Y más adelante, explicaba:
Los anticuerpos monoclonales son proteínas producidas en laboratorio que imitan la capacidad del sistema inmunológico para combatir antígenos dañinos como los virus. Bamlanivimab es un anticuerpo monoclonal dirigido específicamente contra la proteína de punta del SARS-CoV-2, diseñado para bloquear la adhesión y la entrada del virus en las células humanas.
“La autorización de uso de emergencia por parte de la FDA para Bamlanivimab proporciona a los profesionales de atención médica que se encuentran en la primera línea de esta pandemia otra herramienta potencial en el tratamiento de los pacientes con el COVID-19″, dijo Patrizia Cavazzoni, M.D., directora interina del Centro de Evaluación e Investigación de Medicamentos de la FDA.

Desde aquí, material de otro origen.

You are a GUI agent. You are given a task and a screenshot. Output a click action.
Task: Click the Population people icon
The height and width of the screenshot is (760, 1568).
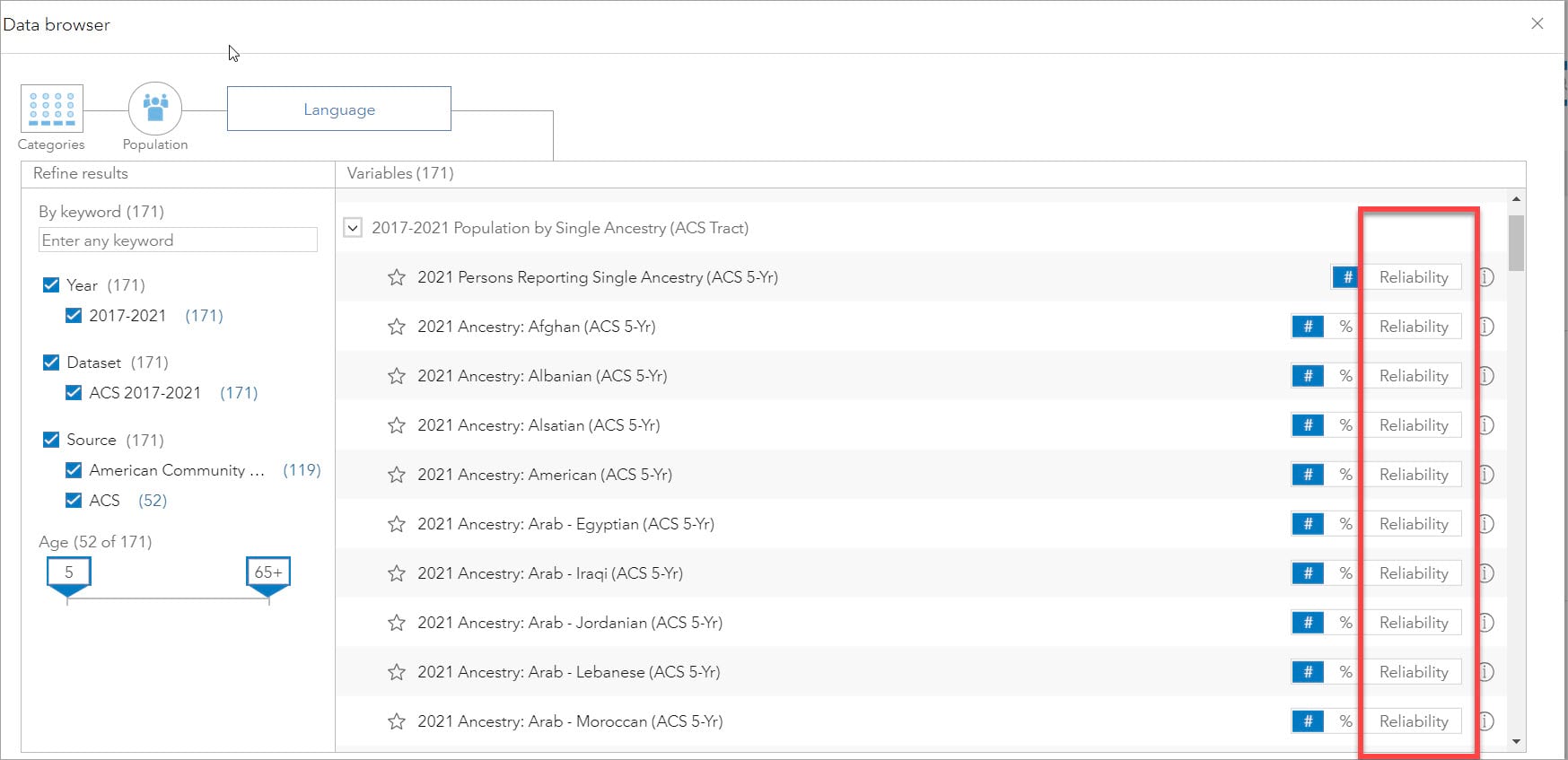click(155, 109)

Lo cierto es que el suero resultó tremendamente efectivo, tal y como me lo había dicho la doctora porteña. En menos de lo que canta un gallo desaparecieron la tos y la fiebre. Pero no el baile con la COVID. Era como cargar un piano de cola, solo, en medio del desierto. Primero a uno le sobreviene un cansancio bíblico, de manera que dormir es lo único que le pide el cuerpo. Segundo, aparecen unos mareos que le impiden tenerse en pie, incluso hasta para ir al baño. Tercero, los párpados pesan como dos planchas de acero inoxidable. Tercero, resulta del todo imposible fijar la vista: los dolores de cabeza son como rayos que no cesan. Cuarto: ganas de vomitar permanentes, al punto de tolerar solo líquidos y de perder diez libras en todo el proceso. Y quinto, unas diarreas que dejarían mudo al más pinto de la paloma.

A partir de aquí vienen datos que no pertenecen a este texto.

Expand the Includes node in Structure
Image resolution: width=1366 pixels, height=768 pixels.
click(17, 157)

Son cosas que, por supuesto, solo se saben habiendo estado ahí. La siguiente sería, si alguna, la lección fundamental: hay que utilizar los únicos instrumentos disponibles hasta ahora —las medidas sanitarias vigentes— partiendo de la responsabilidad individual y social, ese dueto inseparable. En breve: nasobuco, distancia física, lavado frecuente de manos. Y, sobre todo, no confiarse ni exponerse, incluso con la vacuna puesta.
Hacer lo contrario es, desde luego, factible; pero puede conducir a esa molestísima danza de diez o doce días con los lobos, y morir.